She never broke down and cried and neither did I. This was easy for me because crying wasn’t done in my strict, old-school psychoanalysis back in Spain.

I still have—will always have—images of the whole story floating around inside me: the ranch house and the sprawling property where Marcia grew up; the lecture hall where Frank first spotted her; the little house in East Moline where I was conceived; the lonely room where she read The Rise and Fall of the Third Reich while she waited to give birth; the polite meeting with Vera and Henry Frankel, the German-Jewish parents—the Holocaust survivors—she’d chosen for me.

So this, at last, was my mother, this cheerleader who’d carried me, who was and was not my mother. I looked at her.
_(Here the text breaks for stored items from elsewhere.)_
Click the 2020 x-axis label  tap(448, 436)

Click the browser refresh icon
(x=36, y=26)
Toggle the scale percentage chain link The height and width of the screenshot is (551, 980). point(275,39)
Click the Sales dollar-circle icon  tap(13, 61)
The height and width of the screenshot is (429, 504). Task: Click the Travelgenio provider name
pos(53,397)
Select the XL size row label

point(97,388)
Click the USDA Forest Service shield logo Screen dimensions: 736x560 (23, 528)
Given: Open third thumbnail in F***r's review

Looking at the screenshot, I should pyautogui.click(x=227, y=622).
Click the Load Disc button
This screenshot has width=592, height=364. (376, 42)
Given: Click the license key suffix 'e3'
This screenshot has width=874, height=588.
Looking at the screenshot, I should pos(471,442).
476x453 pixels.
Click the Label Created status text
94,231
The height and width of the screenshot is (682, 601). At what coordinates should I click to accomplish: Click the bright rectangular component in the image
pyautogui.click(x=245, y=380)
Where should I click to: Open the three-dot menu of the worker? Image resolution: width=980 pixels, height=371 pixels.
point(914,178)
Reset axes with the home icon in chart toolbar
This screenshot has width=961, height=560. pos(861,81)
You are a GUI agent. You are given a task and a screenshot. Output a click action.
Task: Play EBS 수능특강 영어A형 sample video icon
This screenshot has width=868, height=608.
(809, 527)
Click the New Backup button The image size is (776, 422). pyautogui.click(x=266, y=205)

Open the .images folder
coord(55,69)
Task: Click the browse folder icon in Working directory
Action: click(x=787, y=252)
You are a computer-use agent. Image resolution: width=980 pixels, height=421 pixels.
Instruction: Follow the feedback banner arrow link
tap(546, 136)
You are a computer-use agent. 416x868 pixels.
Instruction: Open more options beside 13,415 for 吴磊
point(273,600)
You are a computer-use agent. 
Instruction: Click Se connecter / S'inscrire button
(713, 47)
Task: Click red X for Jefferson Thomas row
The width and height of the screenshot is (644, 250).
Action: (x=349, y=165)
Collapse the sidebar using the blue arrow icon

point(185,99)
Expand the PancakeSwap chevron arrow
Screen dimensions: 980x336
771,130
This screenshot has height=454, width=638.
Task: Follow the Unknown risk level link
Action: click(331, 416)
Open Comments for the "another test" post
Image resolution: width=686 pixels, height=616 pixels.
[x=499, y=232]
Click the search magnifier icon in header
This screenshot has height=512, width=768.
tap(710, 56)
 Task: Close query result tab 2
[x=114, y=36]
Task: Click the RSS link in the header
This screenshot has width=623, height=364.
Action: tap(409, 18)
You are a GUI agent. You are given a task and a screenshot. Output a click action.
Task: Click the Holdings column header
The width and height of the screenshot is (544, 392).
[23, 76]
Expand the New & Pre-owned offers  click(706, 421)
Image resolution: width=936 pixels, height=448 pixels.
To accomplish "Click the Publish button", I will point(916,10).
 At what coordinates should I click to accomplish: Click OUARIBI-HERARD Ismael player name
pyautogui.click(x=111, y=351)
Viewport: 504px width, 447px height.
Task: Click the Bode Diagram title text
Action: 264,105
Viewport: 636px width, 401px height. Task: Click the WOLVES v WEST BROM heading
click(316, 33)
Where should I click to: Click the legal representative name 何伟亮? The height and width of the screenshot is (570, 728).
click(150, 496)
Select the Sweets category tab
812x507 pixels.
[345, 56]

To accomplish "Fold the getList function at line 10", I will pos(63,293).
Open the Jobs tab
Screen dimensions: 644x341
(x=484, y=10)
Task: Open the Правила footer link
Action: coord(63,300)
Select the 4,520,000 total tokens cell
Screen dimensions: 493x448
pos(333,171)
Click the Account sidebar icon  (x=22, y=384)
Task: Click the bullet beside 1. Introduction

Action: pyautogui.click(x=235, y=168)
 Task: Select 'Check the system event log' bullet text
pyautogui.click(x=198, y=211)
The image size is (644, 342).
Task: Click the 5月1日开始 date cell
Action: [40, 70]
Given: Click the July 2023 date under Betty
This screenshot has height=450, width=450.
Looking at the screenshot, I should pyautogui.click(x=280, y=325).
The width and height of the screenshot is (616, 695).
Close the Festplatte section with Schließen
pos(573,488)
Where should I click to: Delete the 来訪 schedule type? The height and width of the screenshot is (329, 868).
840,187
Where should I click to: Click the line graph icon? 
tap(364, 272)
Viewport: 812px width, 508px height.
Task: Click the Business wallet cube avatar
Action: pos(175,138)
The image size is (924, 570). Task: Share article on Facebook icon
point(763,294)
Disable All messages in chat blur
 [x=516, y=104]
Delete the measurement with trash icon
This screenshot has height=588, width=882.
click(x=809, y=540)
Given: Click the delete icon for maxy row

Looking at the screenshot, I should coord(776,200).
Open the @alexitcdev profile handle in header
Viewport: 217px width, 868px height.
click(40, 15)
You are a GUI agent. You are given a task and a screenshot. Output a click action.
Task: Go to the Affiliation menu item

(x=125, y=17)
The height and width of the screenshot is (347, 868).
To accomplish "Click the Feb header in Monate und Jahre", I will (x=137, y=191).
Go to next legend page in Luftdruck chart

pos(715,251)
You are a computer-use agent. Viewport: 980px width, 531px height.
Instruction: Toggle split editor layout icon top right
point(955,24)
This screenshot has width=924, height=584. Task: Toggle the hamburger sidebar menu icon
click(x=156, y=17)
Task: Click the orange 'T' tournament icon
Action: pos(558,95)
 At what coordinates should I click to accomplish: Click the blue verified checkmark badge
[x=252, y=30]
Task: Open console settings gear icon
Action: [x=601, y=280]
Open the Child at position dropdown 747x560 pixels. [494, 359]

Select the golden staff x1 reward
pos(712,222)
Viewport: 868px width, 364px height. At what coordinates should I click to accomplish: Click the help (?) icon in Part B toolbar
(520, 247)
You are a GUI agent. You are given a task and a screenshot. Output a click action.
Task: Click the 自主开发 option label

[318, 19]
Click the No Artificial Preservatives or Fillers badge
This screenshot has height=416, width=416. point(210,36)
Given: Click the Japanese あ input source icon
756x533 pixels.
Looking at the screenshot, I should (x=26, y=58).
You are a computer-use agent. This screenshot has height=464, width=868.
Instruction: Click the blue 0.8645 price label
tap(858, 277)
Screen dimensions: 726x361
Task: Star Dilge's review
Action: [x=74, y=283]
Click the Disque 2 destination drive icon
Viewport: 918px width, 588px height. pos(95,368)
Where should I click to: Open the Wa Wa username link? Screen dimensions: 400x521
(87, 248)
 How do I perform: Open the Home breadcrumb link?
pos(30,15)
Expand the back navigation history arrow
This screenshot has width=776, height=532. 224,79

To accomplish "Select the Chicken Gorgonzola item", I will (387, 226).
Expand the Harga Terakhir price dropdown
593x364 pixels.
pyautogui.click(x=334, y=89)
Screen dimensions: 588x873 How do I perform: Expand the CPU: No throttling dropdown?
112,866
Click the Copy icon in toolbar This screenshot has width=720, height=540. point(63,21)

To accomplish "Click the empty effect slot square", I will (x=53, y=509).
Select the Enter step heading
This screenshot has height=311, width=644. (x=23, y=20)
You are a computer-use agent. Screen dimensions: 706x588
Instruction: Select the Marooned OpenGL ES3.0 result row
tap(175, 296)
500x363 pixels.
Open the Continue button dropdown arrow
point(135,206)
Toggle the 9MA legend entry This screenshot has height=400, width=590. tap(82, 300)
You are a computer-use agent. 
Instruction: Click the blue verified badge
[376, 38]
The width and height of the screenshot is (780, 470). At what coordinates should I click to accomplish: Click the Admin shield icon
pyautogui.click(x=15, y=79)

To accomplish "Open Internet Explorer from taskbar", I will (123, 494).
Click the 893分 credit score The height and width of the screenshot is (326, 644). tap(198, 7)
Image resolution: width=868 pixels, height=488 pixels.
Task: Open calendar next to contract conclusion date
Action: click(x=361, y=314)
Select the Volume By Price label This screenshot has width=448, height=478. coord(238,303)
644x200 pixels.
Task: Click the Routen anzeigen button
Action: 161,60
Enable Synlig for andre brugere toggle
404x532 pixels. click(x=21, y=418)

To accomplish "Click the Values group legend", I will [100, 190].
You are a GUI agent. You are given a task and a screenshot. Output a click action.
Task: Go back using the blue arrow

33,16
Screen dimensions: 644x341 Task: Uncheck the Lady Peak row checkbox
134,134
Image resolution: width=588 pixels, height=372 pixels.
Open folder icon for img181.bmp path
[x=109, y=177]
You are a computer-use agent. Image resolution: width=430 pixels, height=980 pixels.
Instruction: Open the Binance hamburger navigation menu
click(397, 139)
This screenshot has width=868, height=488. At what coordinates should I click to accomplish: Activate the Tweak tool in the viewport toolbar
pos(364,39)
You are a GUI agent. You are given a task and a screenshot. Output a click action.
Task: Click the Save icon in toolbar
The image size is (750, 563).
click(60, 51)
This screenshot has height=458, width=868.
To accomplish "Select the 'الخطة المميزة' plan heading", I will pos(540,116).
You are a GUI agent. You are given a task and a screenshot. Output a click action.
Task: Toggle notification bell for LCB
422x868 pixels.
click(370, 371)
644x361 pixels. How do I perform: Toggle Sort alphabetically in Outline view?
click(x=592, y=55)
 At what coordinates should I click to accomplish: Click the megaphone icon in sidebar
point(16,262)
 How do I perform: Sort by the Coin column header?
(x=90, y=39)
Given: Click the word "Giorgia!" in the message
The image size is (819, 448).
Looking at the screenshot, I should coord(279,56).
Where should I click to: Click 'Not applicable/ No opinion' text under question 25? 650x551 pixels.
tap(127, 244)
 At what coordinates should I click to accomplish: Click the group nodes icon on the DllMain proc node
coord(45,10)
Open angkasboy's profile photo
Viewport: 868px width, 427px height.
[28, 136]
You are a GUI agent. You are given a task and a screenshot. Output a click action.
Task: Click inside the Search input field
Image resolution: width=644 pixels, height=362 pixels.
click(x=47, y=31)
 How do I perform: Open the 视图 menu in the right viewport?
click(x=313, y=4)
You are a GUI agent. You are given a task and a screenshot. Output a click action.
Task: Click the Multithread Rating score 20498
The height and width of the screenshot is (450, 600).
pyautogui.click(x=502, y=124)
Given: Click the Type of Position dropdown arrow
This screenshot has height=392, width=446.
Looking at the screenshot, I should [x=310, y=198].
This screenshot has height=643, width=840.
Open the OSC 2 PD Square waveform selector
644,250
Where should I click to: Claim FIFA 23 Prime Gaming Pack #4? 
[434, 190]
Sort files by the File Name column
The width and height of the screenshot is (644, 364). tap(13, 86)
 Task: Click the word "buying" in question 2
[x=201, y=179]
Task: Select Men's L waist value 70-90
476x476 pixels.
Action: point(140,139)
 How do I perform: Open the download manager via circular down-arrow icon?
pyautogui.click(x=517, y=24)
She was rational and insightful, this very American and matter-of-fact person.

I wondered if she could heal me, I wondered if she had it in her. As I listened, I began stifling yawns—maybe it was the jet lag, or maybe I was overwhelmed by listening to so much logic and good sense. I really liked her because she was everything Vera Frankel hadn’t been. She wasn’t smothering and overprotective in that German-Jewish way. This was the kind of lady who might have made me straight. This was the kind of lady who would’ve made me fully American, without my slight German accent. She seemed to do everything, to act and speak, in exactly the way a birth mother should—cool, polite, sensible. She was the perfect birth mother because she was so American and lived in one of the most American places in the world—Hawaii. She’d chosen to spend her life on Oahu, the most beautiful island on earth, and so it followed that its beauty had seeped into her body and mind. Maybe some of it could seep into mine too, through her?  I knew I should be grateful for all her honesty, but I couldn’t help it: at times I did want her to be more demonstrative, I wanted her to talk about this reunion as a beginning, the way Frank sometimes did.

 “My goodness, you’re falling asleep listening to me go on and on!” Marcia laughed.

 We hugged at the door. She waved at me as I walked toward the elevator.

*

I strolled alone along the tidy streets of Orange County. Some of them didn’t have sidewalks. I was lost here. It smelled of mowed lawn and drizzle and chimney smoke. None of the honest, stinky grime of Spain. I walked and wondered if I could ever move back to the U.S.A. Could I live without my psychoanalyst? Could I live without sitting in outdoor cafés reading El País and drinking café con leche? Could I survive without Spanish youths? And then Javier began intruding: his lean, masculine young body, his long, pallid, twenty-year-old face, his casual indifference.

*

And also floating around in my head: a quiet evening the three of us spend at Frank’s house. In this memory, I’m lying on his bed after dinner watching a double bill of Cabaret and Missing . . .

The grownups spent hours at the kitchen table talking. It made me happy to hear their voices in another room. I call them “grownups” so easily even though I was now thirty years old. I was a kid and, compared to me, they acted knowing and worldly, with the stiffness and heaviness of mature adults crammed with wisdom and vision. And I absolutely had to stay young. Javier in Barcelona was only twenty and I was competing with him. I would only be able to start a relationship with him if I looked and acted as young as he was, if I stayed a kid, if I stayed teen-like. If people considered me immature, they were paying me a compliment. (Thoughts of Javier would not leave: his off-hand, working class way of talking, the way he smiled when he dropped his pants and briefs and let me take him in my mouth.)

And all through the long movie night I heard the voices of my new parents. It was like being a child on Frank’s bed, glued to TV while smart, articulate adults conferred about adult matters in rooms not too far away. My cool new parents! It did seem to me they were spending an inordinate amount of time getting to know each other again, a good sign for the future.

*

After our days together in Fullerton, Marcia left for San Diego to prepare her children for Frank and me. In thirty years Marcia had never told a soul—neither a support group nor a counselor (she didn’t believe in either)—about her illegitimate son. If all went well, Frank and I were supposed to drive down in two days, once the revelations were out of the way.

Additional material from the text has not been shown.